EXCLUSIVE: Partners restructures DLJ fund

The Zug, Switzerland-based private markets investment manager has bought out of all of the limited partners in the private equity real estate firm’s 1999-vintage fund.

Partners Group has completed the restructuring of a 1999-vintage fund from DLJ Real Estate Capital Partners, which involved the acquisition of a tail-end portfolio of US real estate assets from the vehicle. The Zug, Switzerland-based private markets investment manager is said to have struck the deal on behalf of multiple vehicles, including its $1.95 billion real estate secondary fund, Partners Group Real Estate Secondary 2013. The portfolio, which was purchased through the secondary market, comprises seven assets with an aggregate gross value of $163 million. Terms of the transaction were not disclosed.

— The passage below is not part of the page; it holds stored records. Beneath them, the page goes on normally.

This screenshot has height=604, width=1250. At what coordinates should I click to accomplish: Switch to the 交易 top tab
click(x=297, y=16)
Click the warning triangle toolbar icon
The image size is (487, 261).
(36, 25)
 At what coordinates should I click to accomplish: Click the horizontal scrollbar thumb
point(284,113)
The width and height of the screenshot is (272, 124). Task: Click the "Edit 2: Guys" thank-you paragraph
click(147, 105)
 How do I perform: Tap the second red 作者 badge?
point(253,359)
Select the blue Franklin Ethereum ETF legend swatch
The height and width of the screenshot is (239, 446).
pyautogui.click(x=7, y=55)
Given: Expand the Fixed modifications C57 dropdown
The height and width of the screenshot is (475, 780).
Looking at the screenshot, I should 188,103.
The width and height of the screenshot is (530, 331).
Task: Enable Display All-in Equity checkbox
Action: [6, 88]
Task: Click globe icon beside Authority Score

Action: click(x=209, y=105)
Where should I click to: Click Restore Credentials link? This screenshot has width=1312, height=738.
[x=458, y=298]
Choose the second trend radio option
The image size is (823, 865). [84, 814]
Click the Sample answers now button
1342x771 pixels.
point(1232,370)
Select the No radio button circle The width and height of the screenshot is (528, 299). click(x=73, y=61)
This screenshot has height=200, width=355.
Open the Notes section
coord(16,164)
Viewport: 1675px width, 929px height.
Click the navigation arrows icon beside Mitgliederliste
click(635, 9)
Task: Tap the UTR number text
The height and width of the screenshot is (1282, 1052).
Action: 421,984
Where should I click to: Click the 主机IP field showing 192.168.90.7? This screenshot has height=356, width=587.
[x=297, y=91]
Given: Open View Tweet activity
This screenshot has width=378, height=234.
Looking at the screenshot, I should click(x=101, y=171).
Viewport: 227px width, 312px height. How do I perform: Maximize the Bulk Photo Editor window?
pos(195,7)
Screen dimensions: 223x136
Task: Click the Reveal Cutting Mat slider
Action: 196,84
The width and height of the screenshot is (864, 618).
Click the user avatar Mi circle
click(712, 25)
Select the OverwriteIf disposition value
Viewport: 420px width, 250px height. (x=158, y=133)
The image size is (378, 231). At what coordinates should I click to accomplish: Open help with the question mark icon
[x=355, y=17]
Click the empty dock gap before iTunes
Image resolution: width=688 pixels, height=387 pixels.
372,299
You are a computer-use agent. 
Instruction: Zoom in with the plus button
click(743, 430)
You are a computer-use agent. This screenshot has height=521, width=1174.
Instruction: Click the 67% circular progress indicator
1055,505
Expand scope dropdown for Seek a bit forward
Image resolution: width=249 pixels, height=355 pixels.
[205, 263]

The firm disclosed the vintage year of the DLJ program but declined to name the specific fund. However, according to PERE Research & Analytics, DLJ’s 1999-vintage real estate fund was DLJ Real Estate Capital Partners II, for which the firm raised a total of $1.2 billion. DLJ, which Partners has retained to continue managing the assets, could not be reached for comment at press time.

Commingled real estate funds typically have a 10-year life with the potential for a one- or two-year extension. In some cases, the funds reach the end of their scheduled lives but may still have a handful of assets remaining. In such situations, the general partner may need more time or money to harvest those assets, which will require the fund’s limited partners to decide to either participate in the extension or liquidate their remaining interests in the vehicle.

In the case of the DLJ fund, which was already past its originally scheduled maturity, Partners Group sought to extend the life of the fund by up to five years, although each of the remaining assets will have its own separate business plan during the fund’s extended holding period. “The vast majority of investors decided to go along with the liquidity option and as a consequence, it made sense to buy out all of the limited partners,” said Marc Weiss, partner and head of real estate secondaries at Partners Group, in an interview with PERE.

The purchase of the DLJ real estate portfolio – which includes two hotels in New York and Tennessee and two developable land parcels in California – is an example of a non-traditional real estate secondary transaction, which involves opportunities outside of the traditional acquisition of limited partner stakes in funds. “The underwriting for these types of transactions is very different from traditional secondaries, in the sense that as a manager we’re more involved with understanding the business plans for the assets, and therefore you’re doing a deeper underwriting at the asset level, and you’re taking on more concentrated risk because there are few assets, given that it’s the end of the life of the fund,” said Weiss.

While portfolios of LP fund interests often are now fully priced, discounts with non-traditional secondary deals aren’t always the case, either, and typically depend on the acceptable return profile for the risk that the firm is taking on, he added. “It’s more likely that you’re going to see a discount to net asset value than a premium to NAV, but it is possible to see a premium to NAV.”

Partners had struck a number of non-traditional secondary deals over the past few years, and expects such activity to increase going forward. “When we look at the amount of funds of the 2005, 2006 and 2007 vintage which are maturing over the next few years, we see more opportunity to do these deals,” said Weiss. “Some of these assets may not be ripe for sale and sponsors and investors may see the benefits of holding on over an extended holding period. But you do have other investors that think that it makes sense to liquidate and be done with it, which then creates a dynamic which enables this type of transaction.”

In other recent real estate secondary transactions, StepStone Group Real Estate, the property business of private markets firm StepStone Group, announced Wednesday that it had completed a $28 million investment in a portfolio of senior living, student housing, self-storage, and medical office properties managed by Austin-based fund manager Virtus Real Estate Capital, alongside an investment into Virtus’ 2012-vintage fund, Virtus Real Estate Capital.